Geçmiş Zamanın Peşinde

Rüzgâr, estiğinde bizi zaman zaman şimdiden koparıp mazinin kıyılarına sürükler. Bazen kuvvetle eser, anılarımızın üzerine yığılmış kumlara üfler, onları gün yüzüne çıkarır.

Kuş uçmaz kervan geçmez bir köyde, bir o kadar ıssız evimdeyim. Yalnızım -burada öksürük tutuyor beni- affedersiniz, yalnız değil hastalıkla baş başaymışım. Beni ölmeden yatağa gömmüşler de ben ölmedim diyememişim, üzerimdeki toprakları silkeleyip kalkamamışım gibi. Ben ölmedim diyecek oluyorum sesim çıkmıyor, sanki biri boğazımı sıkıyor. Bakıyorum ellerim boğazımda. Hayır, ben sıkmıyorum. Öksürdükçe ruhum bedenimden çıkacak oluyor.

Sıcacık bir çorba içsem umut ağacım çiçeklenecek, yaşamak çağıracak beni. İş başa düştü. Ama ölü canlanıp kabirden çıksa da üzerine sinmiş toprak kokusundan hemen kurtulamaz. Öyle yataktan çıkıyorum, hâlsizlik kokusuyla mutfağa gitmek için. Oda yine soğuk. Pimapenciler hâlâ gelecek. Olanca rüzgâr içeri doluyor pencereden.

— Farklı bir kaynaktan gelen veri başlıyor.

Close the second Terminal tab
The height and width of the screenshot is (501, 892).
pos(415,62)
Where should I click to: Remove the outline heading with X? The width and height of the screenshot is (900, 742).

Annem beni sıkıca giydirmişti. Nereye gideceğimizi bilmiyordum. Ağaçların tüm yapraklarını yolcu edip dallarıyla yalnız kaldığı mevsimdi. Bacalardan duman usul usul tütüyor, sokaklarda camiye giden yaşlılardan başka kimse görünmüyordu. Evimizin altındaki bakkaliyeye gittik önce. Kayısı suyu ile iki paket pötibör bisküvi aldı annem. Bisküvileri gazete kâğıdına sardırdı. Yola düştük. Annemin bir elinde elim diğerinde kırmızı şeffaf poşet vardı. Neden sonra bir eve vardık. Bir kadın yorganın altına gömülmüş yatıyordu. Hastaydı. Annem elindeki poşeti sehpanın üzerine bıraktı. Çok az konuştular, çok az oturduk sonra evimize döndük.

Başka zamanlara eriştik, farklı köylerde oturduk. Annemle hep bir yerlere giderdik. Çok şey de değişirdi tabii. Annemin elindeki poşetin rengi de değişirdi, yeşil şeffaf poşet, siyah poşet, beyaz, mavi… Kayısı suyu ile gazeteye sarılmış iki pötibör hariç. Geçmiş olsuna giderdik. Âdetmiş. Hastaya en yakın kişi çorba götürürmüş ona, diğerleri meyve suyu ve bisküvi. Hastalar bir tek bunlarla beslenirmiş. Ben de hasta olduğumda kapımız susmamıştı. Odaya girenlerin ellerinde meyve suyu, bisküvi. Bir sene yiyip içsem de bitemeyecek kadar çok. Bu, bir o kadar da gazete kâğıdı ve poşet demekti.

Artık kapımı çalan kimse yok. Çorba yaptım kendime. Evde meyve suyu yoktu ama sanki şurada pötibör olacaktı. Varmış, hem de iki paket. O uğultu da ne? Rüzgâr arttı herhâlde. Kapım değil ama pencerem çalınıyor sanırım, rüzgâr tarafından. Neydi? Şairin affına sığınarak: “Ne çalar kimse pencerem bâd-ı sabadan gayrı.”